Dal vangelo secondo Giovanni 6, 51-58

“In quel tempo Gesù disse alle folle:”Io sono il pane vivo, disceso dal cielo. Se uno mangia di questo pane vivrà in eterno e il pane che io darò è la mia carne per la vita nel mondo”…… Come il Padre, che ha la vita, ha mandato me e io vivo per il Padre, così anche colui che mangia di me vivrà per me. Questo è il pane disceso dal cielo, non come quello che mangiarono i padri vostri e morirono. Chi mangia questo pane vivrà in eterno”.

 La solennità di oggi riprende il tema e il motivo del Giovedì santo, ma fuori dal clima drammatico dei giorni di passione e al culmine della gioia pasquale, la solennità del Corpus Domini diviene un’occasione festosa con cui la chiesa celebra il trionfo del Signore vincitore sulla morte, e lo ringrazia per la continua presenza nel segno del pane e del vino, sacramento del suo Corpo e del suo Sangue.

Il brano evangelico che la liturgia ci propone è tratto dal Capitolo VI del vangelo di Giovanni, in cui l’evangelista raccoglie la sintesi teologica dell’insegnamento di Gesù sul sacramento del suo Corpo e del suo Sangue, poiché Giovanni nel suo vangelo non racconta l’istituzione dell’Eucaristia durante l’Ultima Cena.

La scena si svolge in coincidenza con la Pasqua, ed è ambientata nel deserto. Nella frase del v.51:”Il pane che io darò è la  mia carne per la vita del mondo” gli studiosi credono di riconoscere il testo più vicino alla frase pronunciata in lingua semitica da Gesù sul pane durante la cena pasquale.

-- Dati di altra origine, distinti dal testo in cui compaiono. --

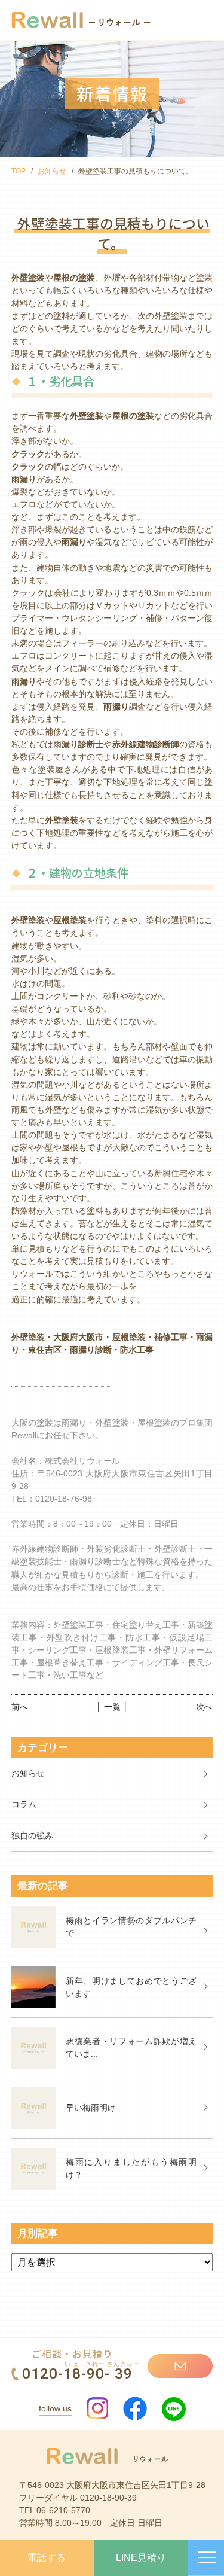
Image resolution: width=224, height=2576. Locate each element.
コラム (23, 1804)
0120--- (81, 2373)
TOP (18, 171)
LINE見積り (141, 2558)
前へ (19, 1707)
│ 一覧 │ (112, 1707)
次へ (204, 1707)
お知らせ (52, 171)
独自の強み (32, 1835)
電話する (46, 2558)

Gesù presenta il pane come :”La mia carne per…”. Con questo gesto profetico e con la parola che ne spiega il significato egli ha anticipato il senso della sua morte come offerta in sacrificio per l’umanità.  La sua parola commenta e conferma il gesto della frazione e distribuzione del pane come dono di sé, compiuto nella sua morte e consumato nella glorificazione.

Gesù afferma anche che la sua carne è “per la vita del mondo” (v.51), cioè che è il dono della sua vita a far vivere l’intera umanità.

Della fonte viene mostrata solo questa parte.